Congresso e soberania
Outro ponto abordado foi a correlação de forças existente no Congresso Nacional.
Aragon avalia que os interesses ligados ao setor mineral possuem forte capacidade de influência política e econômica, o que torna o debate legislativo ainda mais relevante.
“O Brasil precisa de uma outra correlação de forças para garantir que esses recursos sirvam ao desenvolvimento nacional.”
Para ele, não basta confiar exclusivamente na atuação do Executivo.

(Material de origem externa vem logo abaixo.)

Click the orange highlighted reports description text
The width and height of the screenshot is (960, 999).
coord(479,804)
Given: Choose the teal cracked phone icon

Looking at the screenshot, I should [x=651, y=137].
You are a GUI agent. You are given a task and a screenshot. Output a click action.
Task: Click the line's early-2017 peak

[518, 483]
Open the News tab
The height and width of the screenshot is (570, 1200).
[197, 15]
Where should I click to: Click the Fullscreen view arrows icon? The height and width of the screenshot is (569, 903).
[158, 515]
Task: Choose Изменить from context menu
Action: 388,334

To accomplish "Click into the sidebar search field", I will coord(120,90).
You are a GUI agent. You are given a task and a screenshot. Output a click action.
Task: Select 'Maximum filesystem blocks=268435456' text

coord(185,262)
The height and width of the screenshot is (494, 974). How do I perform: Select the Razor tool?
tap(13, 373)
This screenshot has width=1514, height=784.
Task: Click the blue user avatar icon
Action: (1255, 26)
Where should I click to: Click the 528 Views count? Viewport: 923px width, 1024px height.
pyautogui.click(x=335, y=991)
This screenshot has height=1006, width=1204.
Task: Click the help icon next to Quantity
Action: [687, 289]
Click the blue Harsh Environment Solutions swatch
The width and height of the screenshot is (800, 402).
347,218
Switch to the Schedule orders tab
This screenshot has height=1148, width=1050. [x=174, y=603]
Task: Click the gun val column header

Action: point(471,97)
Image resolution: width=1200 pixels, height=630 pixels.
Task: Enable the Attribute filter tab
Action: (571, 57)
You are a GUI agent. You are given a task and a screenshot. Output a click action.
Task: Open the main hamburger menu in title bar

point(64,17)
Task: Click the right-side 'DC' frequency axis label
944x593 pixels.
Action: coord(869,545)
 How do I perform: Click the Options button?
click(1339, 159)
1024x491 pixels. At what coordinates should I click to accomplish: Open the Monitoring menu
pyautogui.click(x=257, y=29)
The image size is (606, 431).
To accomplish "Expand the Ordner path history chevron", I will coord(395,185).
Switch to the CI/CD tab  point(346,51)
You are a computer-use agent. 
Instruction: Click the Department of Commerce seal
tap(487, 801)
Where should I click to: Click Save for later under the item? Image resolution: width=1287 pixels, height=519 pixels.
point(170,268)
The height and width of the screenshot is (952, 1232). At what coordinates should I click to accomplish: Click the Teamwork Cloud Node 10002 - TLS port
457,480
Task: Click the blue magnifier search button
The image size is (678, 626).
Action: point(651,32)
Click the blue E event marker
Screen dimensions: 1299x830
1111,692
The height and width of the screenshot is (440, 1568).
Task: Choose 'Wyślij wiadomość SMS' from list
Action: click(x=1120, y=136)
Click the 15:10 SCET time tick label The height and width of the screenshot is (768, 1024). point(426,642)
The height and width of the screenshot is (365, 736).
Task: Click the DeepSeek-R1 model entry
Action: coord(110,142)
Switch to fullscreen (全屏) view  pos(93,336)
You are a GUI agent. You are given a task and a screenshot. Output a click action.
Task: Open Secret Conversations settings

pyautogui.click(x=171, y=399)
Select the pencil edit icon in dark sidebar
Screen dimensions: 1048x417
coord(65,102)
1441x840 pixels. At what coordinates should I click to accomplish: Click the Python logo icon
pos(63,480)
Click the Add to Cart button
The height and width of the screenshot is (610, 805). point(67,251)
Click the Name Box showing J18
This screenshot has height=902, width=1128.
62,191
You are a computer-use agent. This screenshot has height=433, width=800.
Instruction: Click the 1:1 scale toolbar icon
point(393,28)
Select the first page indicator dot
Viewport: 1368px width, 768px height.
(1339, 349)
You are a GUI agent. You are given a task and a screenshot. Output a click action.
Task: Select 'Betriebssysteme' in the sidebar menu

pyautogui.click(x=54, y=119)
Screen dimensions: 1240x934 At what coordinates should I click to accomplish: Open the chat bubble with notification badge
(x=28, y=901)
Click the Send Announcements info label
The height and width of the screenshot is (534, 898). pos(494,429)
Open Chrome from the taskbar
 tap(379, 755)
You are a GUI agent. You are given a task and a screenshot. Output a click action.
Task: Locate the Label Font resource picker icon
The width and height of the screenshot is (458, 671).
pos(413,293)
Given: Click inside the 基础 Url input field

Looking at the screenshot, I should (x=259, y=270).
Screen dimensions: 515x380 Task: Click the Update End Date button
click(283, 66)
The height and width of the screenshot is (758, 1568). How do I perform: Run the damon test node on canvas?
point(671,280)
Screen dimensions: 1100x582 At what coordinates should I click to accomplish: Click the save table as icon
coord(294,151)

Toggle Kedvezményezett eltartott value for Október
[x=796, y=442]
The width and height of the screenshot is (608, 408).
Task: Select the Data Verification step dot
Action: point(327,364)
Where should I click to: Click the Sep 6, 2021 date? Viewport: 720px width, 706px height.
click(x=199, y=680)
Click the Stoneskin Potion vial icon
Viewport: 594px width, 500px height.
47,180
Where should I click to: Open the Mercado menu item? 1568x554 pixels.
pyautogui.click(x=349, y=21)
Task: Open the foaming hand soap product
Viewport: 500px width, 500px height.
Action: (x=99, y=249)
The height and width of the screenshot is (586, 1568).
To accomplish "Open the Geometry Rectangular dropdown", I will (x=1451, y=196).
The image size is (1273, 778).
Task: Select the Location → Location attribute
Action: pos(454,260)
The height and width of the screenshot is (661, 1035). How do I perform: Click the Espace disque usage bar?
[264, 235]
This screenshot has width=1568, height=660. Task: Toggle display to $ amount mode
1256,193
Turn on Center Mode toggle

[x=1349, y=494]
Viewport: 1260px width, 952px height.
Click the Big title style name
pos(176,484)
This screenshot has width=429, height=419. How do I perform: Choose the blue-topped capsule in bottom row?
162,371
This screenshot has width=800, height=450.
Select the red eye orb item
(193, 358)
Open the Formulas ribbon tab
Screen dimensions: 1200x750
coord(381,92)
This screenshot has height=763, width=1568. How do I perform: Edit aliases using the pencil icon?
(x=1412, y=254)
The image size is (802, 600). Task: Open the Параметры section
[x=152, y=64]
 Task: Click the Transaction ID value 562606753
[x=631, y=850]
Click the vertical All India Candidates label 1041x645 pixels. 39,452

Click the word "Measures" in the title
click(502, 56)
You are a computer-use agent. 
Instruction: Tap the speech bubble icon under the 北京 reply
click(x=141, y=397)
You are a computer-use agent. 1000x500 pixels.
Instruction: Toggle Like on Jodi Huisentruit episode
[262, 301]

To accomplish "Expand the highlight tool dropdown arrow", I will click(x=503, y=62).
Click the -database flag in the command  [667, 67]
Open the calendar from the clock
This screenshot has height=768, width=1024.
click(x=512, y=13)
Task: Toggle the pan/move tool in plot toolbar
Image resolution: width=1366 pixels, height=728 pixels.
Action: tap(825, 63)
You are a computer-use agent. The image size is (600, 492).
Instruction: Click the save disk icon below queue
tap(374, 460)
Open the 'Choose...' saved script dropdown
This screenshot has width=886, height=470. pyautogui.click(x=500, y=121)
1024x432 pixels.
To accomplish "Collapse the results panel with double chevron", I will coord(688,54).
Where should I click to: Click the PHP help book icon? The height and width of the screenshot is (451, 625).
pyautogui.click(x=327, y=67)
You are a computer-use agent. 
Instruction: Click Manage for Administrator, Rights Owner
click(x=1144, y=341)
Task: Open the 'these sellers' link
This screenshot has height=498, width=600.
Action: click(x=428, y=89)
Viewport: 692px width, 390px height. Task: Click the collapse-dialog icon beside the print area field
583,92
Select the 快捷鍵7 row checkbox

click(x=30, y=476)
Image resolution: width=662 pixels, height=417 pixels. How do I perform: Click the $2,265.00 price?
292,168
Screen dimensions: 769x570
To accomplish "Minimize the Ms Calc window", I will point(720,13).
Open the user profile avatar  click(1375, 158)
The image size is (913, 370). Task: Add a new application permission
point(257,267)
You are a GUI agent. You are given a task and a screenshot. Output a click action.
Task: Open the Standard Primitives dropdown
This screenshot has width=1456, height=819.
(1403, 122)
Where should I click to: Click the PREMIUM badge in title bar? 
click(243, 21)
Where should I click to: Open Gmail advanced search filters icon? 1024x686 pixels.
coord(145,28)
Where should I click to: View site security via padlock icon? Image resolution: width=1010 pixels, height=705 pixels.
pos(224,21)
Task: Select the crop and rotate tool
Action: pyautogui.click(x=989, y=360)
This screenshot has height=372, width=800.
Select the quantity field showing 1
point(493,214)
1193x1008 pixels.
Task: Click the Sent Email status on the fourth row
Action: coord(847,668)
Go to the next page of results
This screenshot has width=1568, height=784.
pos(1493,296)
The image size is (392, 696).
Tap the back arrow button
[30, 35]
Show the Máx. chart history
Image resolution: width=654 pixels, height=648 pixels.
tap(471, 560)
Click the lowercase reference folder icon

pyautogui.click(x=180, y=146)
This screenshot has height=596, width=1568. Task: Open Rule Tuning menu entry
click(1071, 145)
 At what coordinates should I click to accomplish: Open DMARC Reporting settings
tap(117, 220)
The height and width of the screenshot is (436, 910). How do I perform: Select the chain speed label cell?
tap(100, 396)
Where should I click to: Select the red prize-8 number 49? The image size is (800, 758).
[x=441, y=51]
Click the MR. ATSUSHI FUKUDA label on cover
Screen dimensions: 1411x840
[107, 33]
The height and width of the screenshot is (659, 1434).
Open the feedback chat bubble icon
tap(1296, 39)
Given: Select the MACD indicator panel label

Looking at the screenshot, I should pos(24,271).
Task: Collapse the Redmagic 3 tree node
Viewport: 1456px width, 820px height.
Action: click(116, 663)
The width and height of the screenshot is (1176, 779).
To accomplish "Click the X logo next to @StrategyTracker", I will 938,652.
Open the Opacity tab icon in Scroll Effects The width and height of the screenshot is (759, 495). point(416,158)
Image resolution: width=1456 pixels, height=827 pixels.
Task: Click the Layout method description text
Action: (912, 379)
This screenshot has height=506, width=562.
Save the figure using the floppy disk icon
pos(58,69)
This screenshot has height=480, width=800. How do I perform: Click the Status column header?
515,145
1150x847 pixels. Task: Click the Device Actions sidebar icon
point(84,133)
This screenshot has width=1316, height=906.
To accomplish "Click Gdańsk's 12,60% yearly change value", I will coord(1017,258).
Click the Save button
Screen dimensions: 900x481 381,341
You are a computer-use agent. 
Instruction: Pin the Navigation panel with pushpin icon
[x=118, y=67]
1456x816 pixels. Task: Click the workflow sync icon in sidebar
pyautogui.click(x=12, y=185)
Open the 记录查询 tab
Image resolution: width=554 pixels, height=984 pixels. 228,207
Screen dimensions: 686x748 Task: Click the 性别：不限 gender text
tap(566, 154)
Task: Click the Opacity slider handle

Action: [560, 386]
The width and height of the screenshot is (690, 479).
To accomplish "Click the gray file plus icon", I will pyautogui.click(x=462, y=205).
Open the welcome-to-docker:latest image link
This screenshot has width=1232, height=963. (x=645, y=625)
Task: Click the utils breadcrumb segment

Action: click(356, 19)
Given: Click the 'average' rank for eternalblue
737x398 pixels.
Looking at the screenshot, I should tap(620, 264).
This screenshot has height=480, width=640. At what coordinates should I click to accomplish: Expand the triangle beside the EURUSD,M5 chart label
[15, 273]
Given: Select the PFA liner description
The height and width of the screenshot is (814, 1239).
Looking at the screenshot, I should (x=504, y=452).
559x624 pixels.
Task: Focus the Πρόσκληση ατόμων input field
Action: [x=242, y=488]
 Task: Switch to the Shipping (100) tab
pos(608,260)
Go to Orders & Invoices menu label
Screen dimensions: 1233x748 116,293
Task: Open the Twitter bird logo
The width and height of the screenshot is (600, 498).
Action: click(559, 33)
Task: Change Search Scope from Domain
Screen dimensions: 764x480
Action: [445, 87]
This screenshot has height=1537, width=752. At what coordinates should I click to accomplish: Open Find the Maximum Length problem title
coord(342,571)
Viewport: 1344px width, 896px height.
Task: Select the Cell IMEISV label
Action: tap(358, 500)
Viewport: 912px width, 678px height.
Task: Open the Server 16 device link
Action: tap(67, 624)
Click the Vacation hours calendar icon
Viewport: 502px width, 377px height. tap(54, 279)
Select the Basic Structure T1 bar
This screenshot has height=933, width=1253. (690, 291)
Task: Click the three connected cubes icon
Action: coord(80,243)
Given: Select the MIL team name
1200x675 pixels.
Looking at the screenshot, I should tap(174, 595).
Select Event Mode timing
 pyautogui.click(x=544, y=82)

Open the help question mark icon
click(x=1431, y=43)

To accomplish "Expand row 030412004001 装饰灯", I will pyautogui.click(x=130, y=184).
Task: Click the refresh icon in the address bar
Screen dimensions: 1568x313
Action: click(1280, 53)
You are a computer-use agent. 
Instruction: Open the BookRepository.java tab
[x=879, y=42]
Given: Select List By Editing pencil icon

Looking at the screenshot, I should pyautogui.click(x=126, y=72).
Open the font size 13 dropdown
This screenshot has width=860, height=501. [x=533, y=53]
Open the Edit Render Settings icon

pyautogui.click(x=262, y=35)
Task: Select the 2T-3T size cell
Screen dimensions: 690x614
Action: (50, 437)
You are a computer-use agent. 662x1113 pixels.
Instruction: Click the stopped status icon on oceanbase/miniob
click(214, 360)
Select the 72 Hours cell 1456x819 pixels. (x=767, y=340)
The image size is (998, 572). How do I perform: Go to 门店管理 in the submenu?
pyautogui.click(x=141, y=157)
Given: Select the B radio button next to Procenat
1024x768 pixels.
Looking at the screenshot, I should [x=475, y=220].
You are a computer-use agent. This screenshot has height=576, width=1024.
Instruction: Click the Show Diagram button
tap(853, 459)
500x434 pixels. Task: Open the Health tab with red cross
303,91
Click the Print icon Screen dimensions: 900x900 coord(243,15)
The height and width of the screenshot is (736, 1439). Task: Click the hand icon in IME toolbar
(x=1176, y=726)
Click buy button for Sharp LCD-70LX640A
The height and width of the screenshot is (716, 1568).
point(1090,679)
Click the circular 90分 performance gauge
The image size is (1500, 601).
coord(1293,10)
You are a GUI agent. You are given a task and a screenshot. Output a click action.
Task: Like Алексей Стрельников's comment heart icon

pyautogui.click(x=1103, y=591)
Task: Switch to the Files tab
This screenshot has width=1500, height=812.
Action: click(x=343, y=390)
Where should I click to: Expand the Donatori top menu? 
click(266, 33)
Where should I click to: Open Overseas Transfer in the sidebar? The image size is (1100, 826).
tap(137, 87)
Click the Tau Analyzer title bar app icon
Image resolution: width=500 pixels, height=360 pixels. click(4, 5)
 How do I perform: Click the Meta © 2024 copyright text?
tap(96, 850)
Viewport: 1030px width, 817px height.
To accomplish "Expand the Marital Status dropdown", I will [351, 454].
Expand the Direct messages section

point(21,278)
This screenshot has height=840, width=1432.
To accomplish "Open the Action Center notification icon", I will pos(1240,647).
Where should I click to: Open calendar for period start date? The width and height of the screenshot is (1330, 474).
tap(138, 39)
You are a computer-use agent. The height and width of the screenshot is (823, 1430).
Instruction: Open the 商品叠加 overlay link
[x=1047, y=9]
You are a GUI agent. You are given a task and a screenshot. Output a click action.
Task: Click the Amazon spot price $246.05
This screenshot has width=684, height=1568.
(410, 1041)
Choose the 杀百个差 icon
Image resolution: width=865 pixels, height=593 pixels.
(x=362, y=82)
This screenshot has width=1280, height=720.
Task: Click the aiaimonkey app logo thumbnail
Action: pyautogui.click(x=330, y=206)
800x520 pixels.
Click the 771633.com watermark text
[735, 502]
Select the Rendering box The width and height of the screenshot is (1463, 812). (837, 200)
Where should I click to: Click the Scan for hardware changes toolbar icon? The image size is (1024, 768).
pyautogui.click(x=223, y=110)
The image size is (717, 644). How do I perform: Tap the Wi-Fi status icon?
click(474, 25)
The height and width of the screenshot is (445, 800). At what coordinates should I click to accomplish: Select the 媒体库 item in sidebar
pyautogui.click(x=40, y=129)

A sociedade civil, movimentos sociais, universidades e organizações populares precisam participar ativamente da discussão.
Segundo o pesquisador, a importância dos minerais estratégicos ainda é pouco compreendida pela população, o que dificulta a construção de uma mobilização semelhante à que ocorreu em torno do petróleo no século passado.
A disputa geopolítica
Aragon também chamou atenção para o cenário internacional marcado pela crescente rivalidade entre Estados Unidos e China.
Na sua avaliação, a disputa contemporânea não ocorre apenas por territórios, mas pelo controle de cadeias produtivas, rotas comerciais e recursos estratégicos.
“Quem controla os fluxos comerciais controla a economia.”
Por essa razão, ele considera que o Brasil ocupará posição cada vez mais relevante nas disputas geopolíticas do século XXI.
O pesquisador alertou ainda que a defesa da soberania nacional exigirá capacidade política, industrial, tecnológica e diplomática para resistir às pressões externas.
Um debate que precisa chegar à sociedade
Ao final da entrevista, Reynaldo Aragon defendeu que a discussão sobre terras raras e minerais críticos deixe os ambientes técnicos e empresariais para alcançar a população em geral.
Segundo ele, o país precisa compreender que essa não é apenas uma pauta econômica, mas uma questão relacionada ao futuro da ciência, da indústria, da educação, da geração de empregos qualificados e da própria soberania nacional.
“O Brasil precisa começar agora um grande debate público sobre os minerais críticos. Caso contrário, podemos perder uma oportunidade histórica.”